The Garden City USD 457 Board of Education on Monday night tabled a motion to approve a request for funding for cheerleading teams at Kenneth Henderson and Horace J. Good middle school, following a discussion about the benefits and financial costs of the potential program.
Matt Bayer, a TOSA and associate principal at KHMS, and Kyle Sawyer, a TOSA at HGMS, presented the request to the board, saying their schools were alone in the eight-school Middle School Western Athletic Conference that did not offer cheerleading, and local parents and students had shown significant demand and interest.
Cheerleaders cheer over three seasons, Bayer said: football, girls’ basketball and wrestling and boys’ basketball. Last year, an average of 12 participated per season on the KHMS team, and an average of 20 participated per season at HGMS.
Bayer said that in past years, the schools had partnered with the Garden City Recreation Commission to offer a cheerleading program, with students signing up with and paying the commission, which would then pay the school’s coaches. The schools had had issues with the arrangement in the past, he said, namely students and families not being able to afford fees upwards of $80 for each of the sport’s three seasons.
Cheerleading run and funded wholly by the school would eliminate that issue, allowing more students to participate in the co-ed, non-cut sport, Bayer said, and giving the schools stronger control over the logistics of the program.

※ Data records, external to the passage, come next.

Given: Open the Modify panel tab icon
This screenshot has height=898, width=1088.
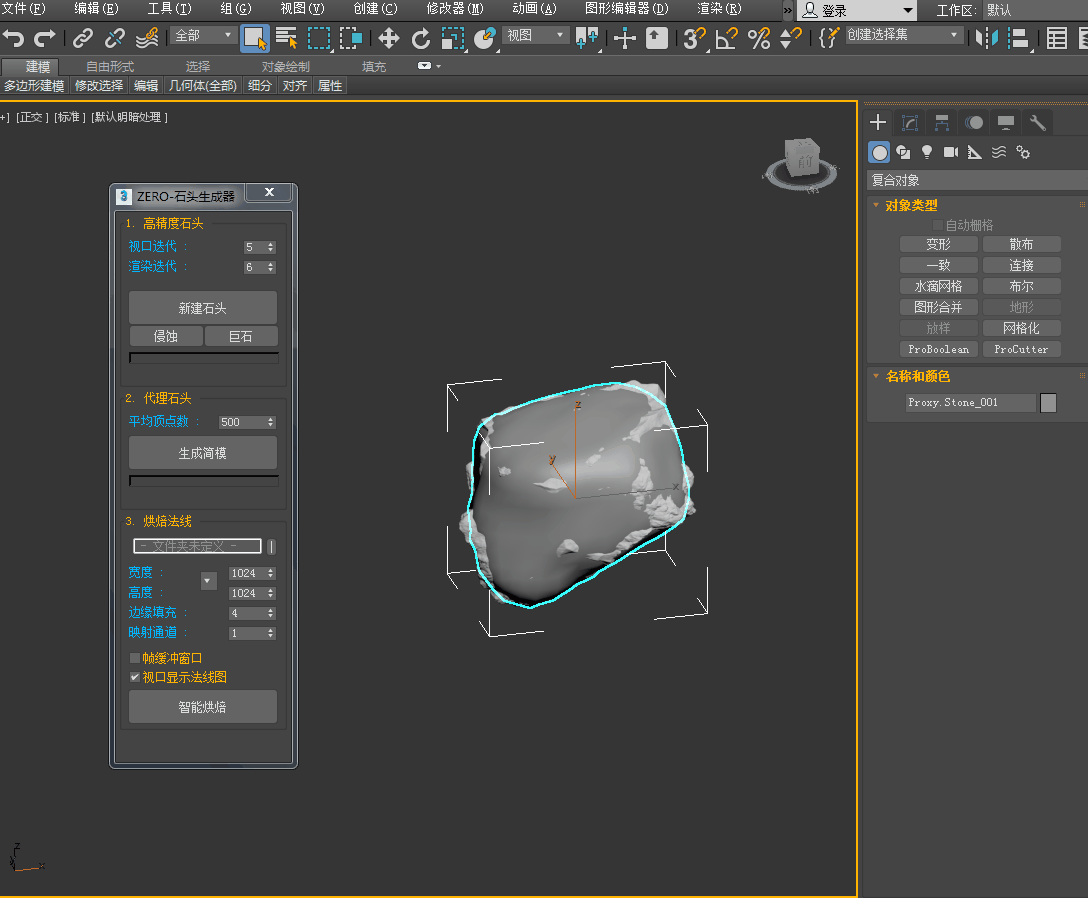Looking at the screenshot, I should coord(910,123).
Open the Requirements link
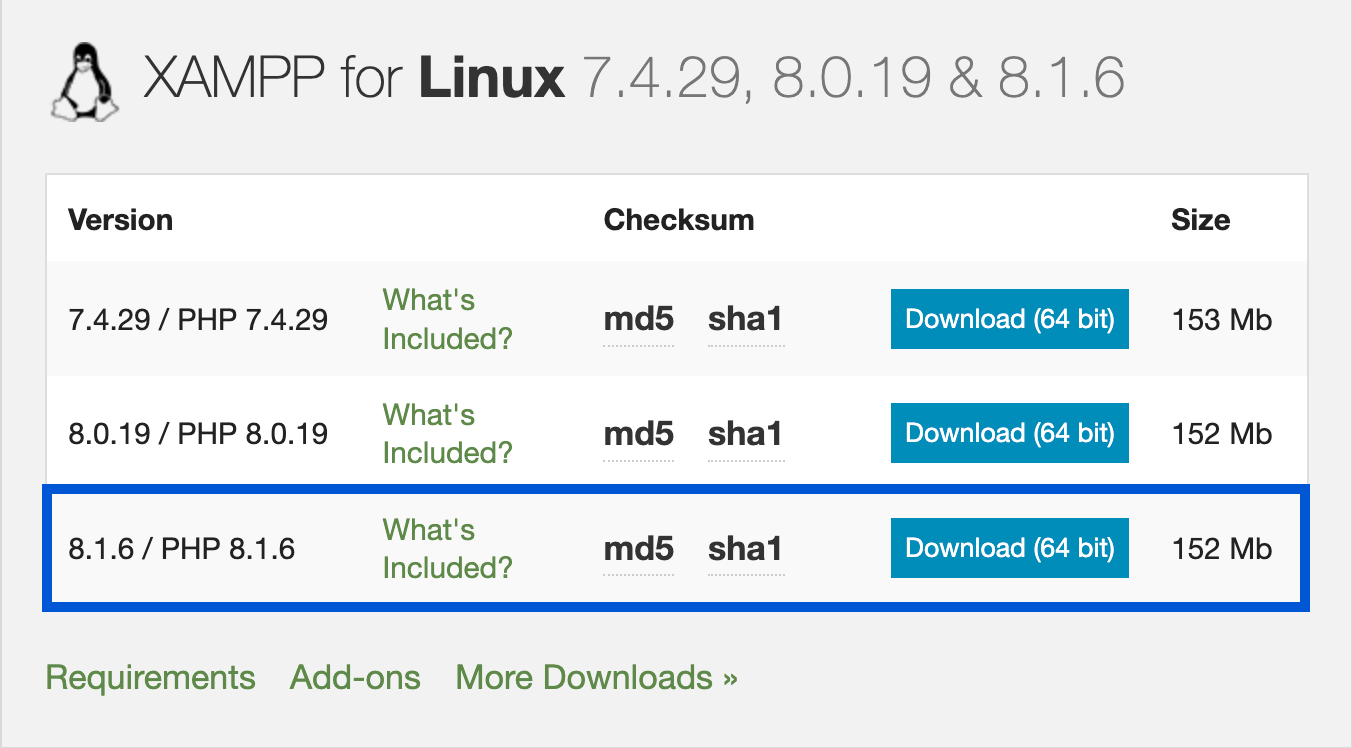1352x748 pixels. coord(151,678)
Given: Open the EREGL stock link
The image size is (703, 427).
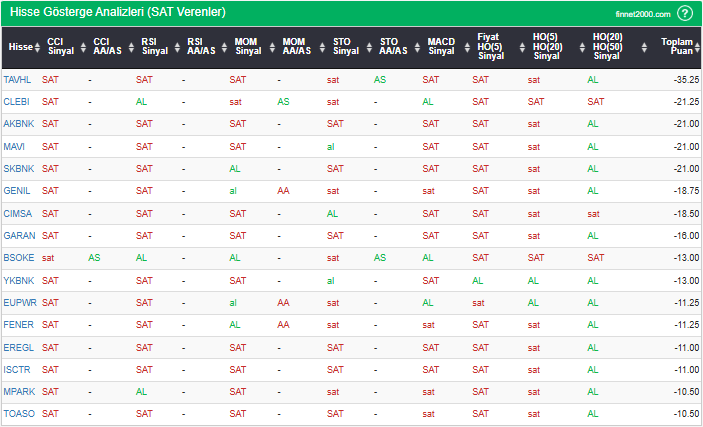Looking at the screenshot, I should click(17, 346).
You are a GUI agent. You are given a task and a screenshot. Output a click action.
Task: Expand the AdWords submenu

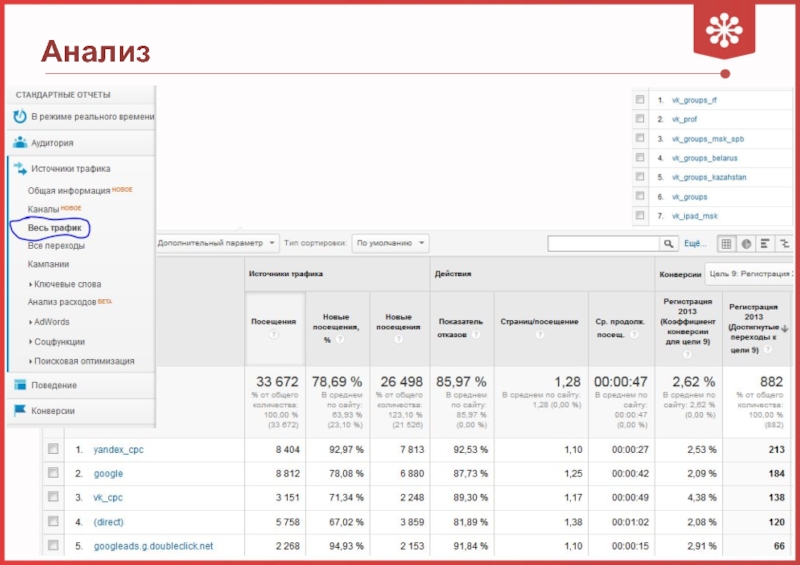51,322
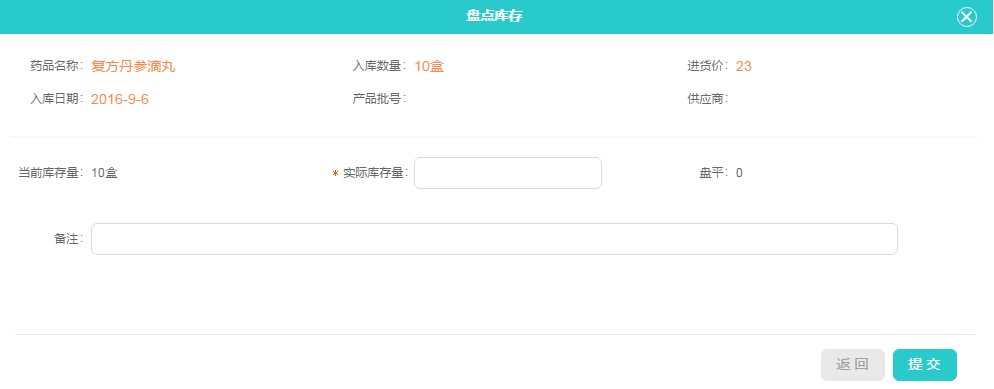994x389 pixels.
Task: Click the 盘平 value 0
Action: [x=739, y=173]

Since KHMS cheerleaders already had purchased uniforms through a fundraiser, and HGMS had set aside uniform costs in their activities budget, the district only had to approve funds for four coaches: one head and one assistant for each school, Bayer said. The estimated cost would be between $15,600 and $26,000, with initial costs starting on the low end and then growing the longer the coaches stayed with the program.
Because cheerleaders cheer only at home games, there would be no travel costs, Bayer said.
Board member Tim Hanigan asked the board to consider the financial commitment and how it would impact the district, and how it could be used for something else.
Hanigan has discussed his concern over the amount of money the district spends on activities versus education to the board before, stating that resources may be better used for expanded, innovative or new academic programs or projects that serve the well-being of the student instead of sports or extracurricular activities, and expressing a skepticism that those activities actually help improve student achievement.
Other board members, including Jean Clifford and Lara Bors, explained why they thought the cheer program, and other programs would be a benefit. The program fostered fitness and peer support, Clifford said. As a defense attorney for juvenile defendants, Bors said she’s seen the effect of increased student activity involvement first hand. Gang violence and truancies went down as activity options have gone up. The money, she said, would be well spent.
Bors and board member Jennifer Standley voted to make a decision on the program that night so cheerleaders could possibly cheer for the winter girls’ basketball and wrestling season. Board member Tim Cruz said he wanted to follow the board’s standard practice of approving a request the meeting after it was presented so district employees and community members would have time to offer feedback.
All board members besides Bors and Standley elected to make a decision at the board’s next meeting on Oct. 22.
In other business:
• The board also discussed possible changes and recommendations for the 2019-20 district calendar committee. Board members largely had no issue with the proposed changes, which include maintaining the current 174.5 contact days for students, monthly collaboration component and April 1 deadline for the calendar proposal, and discussed potentially making Martin Luther King Jr. Day a district holiday. They also discussed the possibility of extending the end of the school year past Memorial Day, either next year or in the years following, in an attempt to reduce the achievement drop students often experience over the summer. They will make a final decision at their next meeting.
• The board listened to a presentation of the classified salary study report, which they will have the choice to approve as part of the classified handbook at their next meeting.